Most Common Coding Mistakes on Data Science Interviews
The most common mistakes candidates make when answering SQL questions during their data science interviews.
These mistakes concern concepts that frequently appear in data science coding interview questions and can render your interview unsuccessful so it’s important to know how to avoid them and the ways in which we can correct them.

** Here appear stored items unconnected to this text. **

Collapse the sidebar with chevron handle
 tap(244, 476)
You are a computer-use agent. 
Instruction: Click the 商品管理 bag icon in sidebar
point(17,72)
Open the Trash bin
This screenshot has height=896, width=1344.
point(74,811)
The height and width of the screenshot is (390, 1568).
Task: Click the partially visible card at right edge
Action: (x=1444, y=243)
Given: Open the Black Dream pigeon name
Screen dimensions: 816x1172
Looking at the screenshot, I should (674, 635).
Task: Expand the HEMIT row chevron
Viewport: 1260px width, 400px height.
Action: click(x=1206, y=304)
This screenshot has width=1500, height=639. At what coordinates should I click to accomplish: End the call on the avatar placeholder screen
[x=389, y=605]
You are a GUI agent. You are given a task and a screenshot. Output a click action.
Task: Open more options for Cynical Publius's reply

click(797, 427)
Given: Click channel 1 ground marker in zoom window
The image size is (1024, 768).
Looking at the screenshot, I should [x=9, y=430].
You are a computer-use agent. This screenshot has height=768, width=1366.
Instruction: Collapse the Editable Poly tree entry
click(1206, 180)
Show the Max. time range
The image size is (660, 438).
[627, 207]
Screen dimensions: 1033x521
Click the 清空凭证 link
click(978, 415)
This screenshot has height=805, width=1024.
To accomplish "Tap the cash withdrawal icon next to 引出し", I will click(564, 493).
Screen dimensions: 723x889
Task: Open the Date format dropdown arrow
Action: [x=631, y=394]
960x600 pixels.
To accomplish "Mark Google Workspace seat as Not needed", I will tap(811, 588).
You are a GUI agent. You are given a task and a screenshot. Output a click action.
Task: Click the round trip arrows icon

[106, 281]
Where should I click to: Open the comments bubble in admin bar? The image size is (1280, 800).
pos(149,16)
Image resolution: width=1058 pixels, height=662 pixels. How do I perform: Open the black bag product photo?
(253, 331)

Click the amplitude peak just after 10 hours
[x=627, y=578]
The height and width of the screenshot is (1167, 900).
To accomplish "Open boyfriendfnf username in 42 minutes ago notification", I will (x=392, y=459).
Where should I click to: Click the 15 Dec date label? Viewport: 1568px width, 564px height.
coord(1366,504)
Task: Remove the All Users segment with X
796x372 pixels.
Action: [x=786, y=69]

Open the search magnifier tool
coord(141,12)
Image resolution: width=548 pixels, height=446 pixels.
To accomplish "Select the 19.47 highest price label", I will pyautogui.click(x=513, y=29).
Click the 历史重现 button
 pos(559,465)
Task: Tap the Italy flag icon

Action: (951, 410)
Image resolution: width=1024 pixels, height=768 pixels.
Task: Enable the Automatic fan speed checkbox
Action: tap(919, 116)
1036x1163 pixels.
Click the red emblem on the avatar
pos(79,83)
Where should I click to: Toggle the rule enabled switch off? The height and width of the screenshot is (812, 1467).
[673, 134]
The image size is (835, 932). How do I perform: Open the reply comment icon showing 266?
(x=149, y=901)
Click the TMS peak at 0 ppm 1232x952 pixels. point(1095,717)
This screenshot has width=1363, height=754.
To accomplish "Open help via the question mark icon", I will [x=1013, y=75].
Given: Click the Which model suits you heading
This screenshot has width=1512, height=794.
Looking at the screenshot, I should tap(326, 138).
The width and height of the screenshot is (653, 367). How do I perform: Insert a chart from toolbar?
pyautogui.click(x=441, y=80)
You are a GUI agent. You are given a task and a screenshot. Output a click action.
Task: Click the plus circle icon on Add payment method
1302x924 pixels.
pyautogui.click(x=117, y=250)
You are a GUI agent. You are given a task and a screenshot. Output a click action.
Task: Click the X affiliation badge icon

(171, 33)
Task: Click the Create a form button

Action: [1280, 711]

Mistake 1: LIMIT for maximum/minimum
Probably the most common mistake has to do with finding records in a data set with the highest or the lowest values. This sounds like a straightforward problem but because of how SQL works, we frequently can’t simply use the MAX or MIN functions, instead, we need to devise another way to output the relevant rows. When doing it, there is one commonly used approach that logically seems correct and, what’s worse, it often produces an expected result. The problem is that the solution doesn’t account for all the possibilities and skips some important edge cases. Let’s see an example to understand this mistake.
Link to the question: https://platform.stratascratch.com/coding/10353-workers-with-the-highest-salaries
This question comes from an actual interview for a data scientist position at DoorDash. We are being asked to find the titles of workers that earn the highest salary given the datasets of employees and their titles. A common and probably the simplest solution to this problem looks like this:
SELECT t.worker_title FROM worker AS w LEFT JOIN title AS t ON w.worker_id = t.worker_ref_id ORDER BY w.salary DESC LIMIT 1
We need to merge two tables because the column worker_title comes from one dataset and the column ‘salary from another, but that’s not the part we should focus on. The rest of the code is a pretty straightforward way of returning a row with the highest value. We select the columns to return, order the table by some value in descending order and only output the first row by using LIMIT 1. Can you see what is the problem with this solution?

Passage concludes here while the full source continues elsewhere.